• SUPPLIED TEXT:
****************************************

Efficient Networking Management for Enterprises in AWS with Shared VPCs

Introduction
How do enterprises efficiently manage Networking Management across hundreds of cloud accounts while maintaining security, reducing costs, and minimizing operational overhead? As organizations such as Swisscom adopt Amazon Web Services (AWS), they face the complex challenge of implementing scalable, automated networking solutions that break away from traditional high-touch, manual approaches.
When Swisscom, Switzerland’s leading telecom provider, began their AWS cloud journey, they sought to revolutionize Networking Management through a fully automated, secure, centrally governed implementation. Using AWS Shared VPCs and strategic automation allowed Swisscom to create a networking model that not only reduces IPv4 waste but also enables cost-effective scaling across hundreds of accounts while dramatically improving operational efficiency.
This post describes Swisscom’s requirements and their innovative journey to implement a large-scale, automated Networking Management solution on AWS.
Swisscom’s Requirements
When adopting cloud networking, you quickly realize that one size doesn’t fit all. For Swisscom, defining clear requirements was crucial to creating a successful networking strategy. The following key considerations shaped their approach:
1.Multi-tenant but centrally governed:
The network constructs should automatically extend to provisioned accounts, allowing reuse of critical centrally deployed and governed resources.
2.Highly automated:
The solution should be fully automated, not needing manual steps or the intervention of engineering or operational teams.
3.Self-service:
The application teams can self-provision and deprovision networking components as needed for their workloads.
4.Secure:
The networking components align to segmentation and zoning architecture agreed by security teams.
5.Reducing IPv4 waste:
IPv4 addresses are finite resources, thus the amount of Swisscom routable IPs used in AWS must be kept as small as possible.
6.Cost-effective:
This should scale to hundreds of accounts while being as cost-efficient as possible.
To achieve these requirements, especially the cost efficiency and central governance, Swisscom decided to use Shared VPCs to minimize the number of VPCs and associated resources (such as NAT Gateways, AWS Transit Gateway Attachments, and VPC Endpoints). Shared VPCs allow a VPC deployed centrally to share its subnets to other accounts using AWS Resource Access Manager (AWS RAM). This results in the VPC being centrally managed, but application teams can deploy resources into these VPCs from their accounts. Furthermore, using Shared VPC allows Swisscom to control the usage of internal routable IPv4 addresses, limiting the waste of these finite resources.

****************************************

• INFORMATION PROVIDED:
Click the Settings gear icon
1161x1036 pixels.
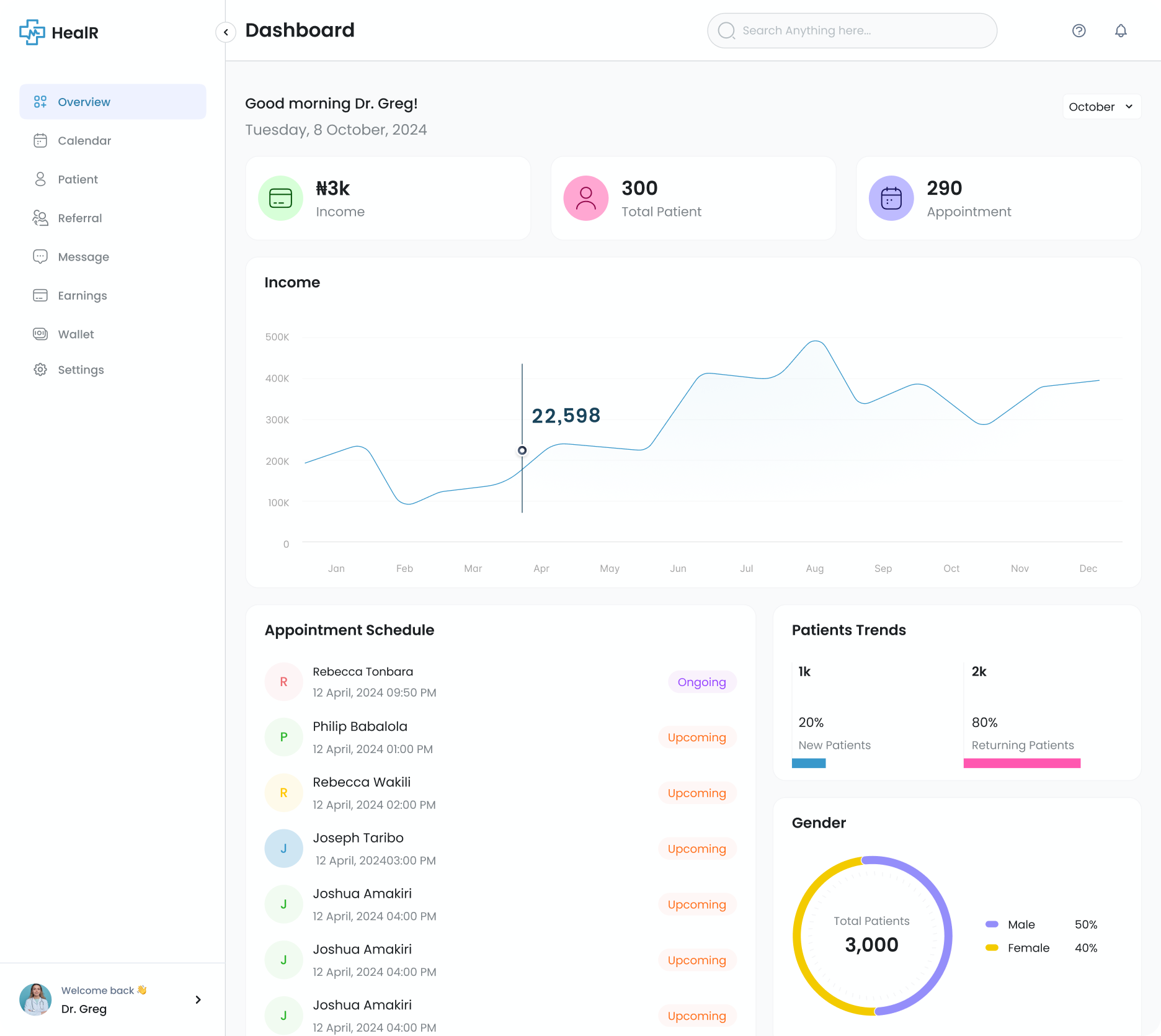click(x=40, y=370)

****************************************

• WHAT YOU NEED TO DO:
1) From the Swisscom networking post, print everything from "To achieve these" down to "these finite resources.".
2) In the Swisscom networking post, which AWS service lets a centrally deployed VPC share its subnets with other accounts?
3) Go on with the Swisscom networking post from the point where it stops.

• RESULTS FOR EACH TASK:
1)
To achieve these requirements, especially the cost efficiency and central governance, Swisscom decided to use Shared VPCs to minimize the number of VPCs and associated resources (such as NAT Gateways, AWS Transit Gateway Attachments, and VPC Endpoints). Shared VPCs allow a VPC deployed centrally to share its subnets to other accounts using AWS Resource Access Manager (AWS RAM). This results in the VPC being centrally managed, but application teams can deploy resources into these VPCs from their accounts. Furthermore, using Shared VPC allows Swisscom to control the usage of internal routable IPv4 addresses, limiting the waste of these finite resources.

2) AWS Resource Access Manager (AWS RAM).

3)
VPC Architecture
Swisscom hosts the Shared VPC centrally, in a “Platform VPC account” managed by the Cloud Platform Engineering team.
The Shared VPC architecture is made up of three types of subnets:
Public, externally routable subnets:
To/from the internet, such as Public Application Load Balancers. Outbound internet connectivity is achieved through an Internet Gateway (IGW) and NAT Gateway to limit usage of public IPv4 addresses.
Private, internally routable subnets:
Using Swisscom assigned internal routable IPv4 address space. This ensures that it can be reached over Swisscom’s dedicated Direct Connect connection from an on-premises datacenter.
Private, non-routable subnets:
Using Swisscom assigned IPv4 address space that is locally significant to the VPC. This is used to host resources that don’t need ingress on-premises or internet connectivity, such as Kubernetes Pods and backend databases that need significant IPv4 usage. Resources in this space can access services beyond the VPC through private or public NAT gateways.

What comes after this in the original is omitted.